Higher gearing can be achieved by swapping the standard differential with one from an MGA.
BRAKES and SUSPENSION
Jack up and support the car; waggle the wheels to check for any play.
Wheel bearings are non-adjustable, so replacement necessary if loose.
Remove wheels and visually check all mounting areas, dampers, springs, bushes, brake pipes and hoses.
Inspect the front spring pans for corrosion and protect with wax.
Grease the front king pin and lower trunnion assemblies as often as possible, no longer than 3,000 miles intervals.
Replacing the bushes requires use of a stepped reamer to ream the bushes afterwards.
Fulcrum bushes (four required) and inner wishbone bushes (eight required) can wear.
Check steering joints for wear and replace track rods accordingly.
The spring-loaded adjuster on later boxes should be screwed right home, then backed off to the correct pre-load.
The suspension can be uprated by replacing rubber bushes with polyurethane versions, and swapping the lever-arm dampers for a telescopic damper kit.
Remove the brake drums, get rid of any dust with brake cleaner, inspect the shoe lining thickness and check the wheel cylinders for leaks.
Adjust the brakes by locking each shoe against the drum, then backing off until it's just rubbing. Only then adjust the handbrake cable.
The brakes can be uprated by fitting a remote servo or fitting a front disc brake kit.
Regularly wash salt/muck from the underside, dry and protect with cavity wax. Inject cavity wax into the front cross-member under the radiator, the side members to which the steering box/idler are bolted, around the wheel arches.
Inside, peel back the carpets and brush wax onto the floor-pan preventing moisture getting through the screen seal first..
Inject wax into the sills, around the rear wheel arches, inner wings, boot and under the estate's fuel tank.
Make sure the door drains are unblocked, protecting the areas with cavity wax.
Inform your insurance company of any changes and uprate the brakes, suspension and steering if any further mods are made.
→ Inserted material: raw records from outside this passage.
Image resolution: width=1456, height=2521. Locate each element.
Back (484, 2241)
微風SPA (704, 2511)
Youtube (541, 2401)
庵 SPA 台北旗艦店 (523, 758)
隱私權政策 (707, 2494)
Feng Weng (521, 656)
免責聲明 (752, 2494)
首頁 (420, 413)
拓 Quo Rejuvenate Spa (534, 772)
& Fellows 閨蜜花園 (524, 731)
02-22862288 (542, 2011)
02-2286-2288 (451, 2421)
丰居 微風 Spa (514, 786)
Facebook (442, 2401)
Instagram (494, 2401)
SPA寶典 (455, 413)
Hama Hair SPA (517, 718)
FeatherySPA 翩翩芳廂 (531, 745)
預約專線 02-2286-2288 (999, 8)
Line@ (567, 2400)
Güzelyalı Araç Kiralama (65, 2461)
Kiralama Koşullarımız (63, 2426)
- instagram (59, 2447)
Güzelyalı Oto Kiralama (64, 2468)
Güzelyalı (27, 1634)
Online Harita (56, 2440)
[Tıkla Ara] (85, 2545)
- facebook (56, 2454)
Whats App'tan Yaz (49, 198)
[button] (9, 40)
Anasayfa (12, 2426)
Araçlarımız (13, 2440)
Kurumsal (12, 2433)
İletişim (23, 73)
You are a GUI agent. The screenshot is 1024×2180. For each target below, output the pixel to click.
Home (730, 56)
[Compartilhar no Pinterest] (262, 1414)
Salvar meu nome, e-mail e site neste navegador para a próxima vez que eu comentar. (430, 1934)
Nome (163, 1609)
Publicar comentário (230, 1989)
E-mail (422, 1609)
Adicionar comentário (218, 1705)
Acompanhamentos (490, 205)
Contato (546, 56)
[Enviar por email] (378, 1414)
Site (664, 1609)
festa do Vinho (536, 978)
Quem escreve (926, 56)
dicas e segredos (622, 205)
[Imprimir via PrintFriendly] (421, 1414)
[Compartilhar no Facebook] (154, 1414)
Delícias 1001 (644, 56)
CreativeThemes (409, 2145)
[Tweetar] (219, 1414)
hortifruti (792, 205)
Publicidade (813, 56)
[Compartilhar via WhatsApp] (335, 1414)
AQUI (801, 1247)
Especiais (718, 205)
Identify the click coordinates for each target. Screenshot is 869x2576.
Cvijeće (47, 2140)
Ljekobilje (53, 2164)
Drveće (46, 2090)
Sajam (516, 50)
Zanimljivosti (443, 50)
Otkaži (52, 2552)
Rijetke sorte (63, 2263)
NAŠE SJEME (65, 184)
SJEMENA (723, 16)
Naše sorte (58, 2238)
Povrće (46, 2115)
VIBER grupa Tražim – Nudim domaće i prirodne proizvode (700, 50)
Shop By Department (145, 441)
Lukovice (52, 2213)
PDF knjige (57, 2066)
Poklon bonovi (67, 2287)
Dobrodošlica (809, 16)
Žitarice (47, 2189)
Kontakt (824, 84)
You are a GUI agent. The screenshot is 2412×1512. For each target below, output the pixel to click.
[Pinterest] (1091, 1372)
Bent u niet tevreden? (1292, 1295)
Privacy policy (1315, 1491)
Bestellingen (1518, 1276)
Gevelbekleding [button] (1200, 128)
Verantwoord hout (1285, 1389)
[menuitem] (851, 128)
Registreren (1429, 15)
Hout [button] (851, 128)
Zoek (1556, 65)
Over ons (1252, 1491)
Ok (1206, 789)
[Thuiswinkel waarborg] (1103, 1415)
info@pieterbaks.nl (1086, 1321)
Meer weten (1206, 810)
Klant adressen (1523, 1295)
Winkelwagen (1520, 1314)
A 95bhp three-main-bearing MGB engine will fit straight into the standard 61bhp engine's bay, but the better five-bearing engine will need the front- and back-plates swapping. The later MGB engine with overdrive gearbox can be fitted by shortening the propshaft.
Improve engine breathing by fitting free-flow air filters and exhaust manifold/systems.
Good radial tyres will improve handling. Don't put up with poor handling - an afternoon's work on the steering box and dampers will transform the car into the delight it was meant to be.
The gearbox is strong but no synchro on second can be wrecked if driven too forcefully, and the carbon clutch release bearing will wear rapidly if you rest your foot on the pedal!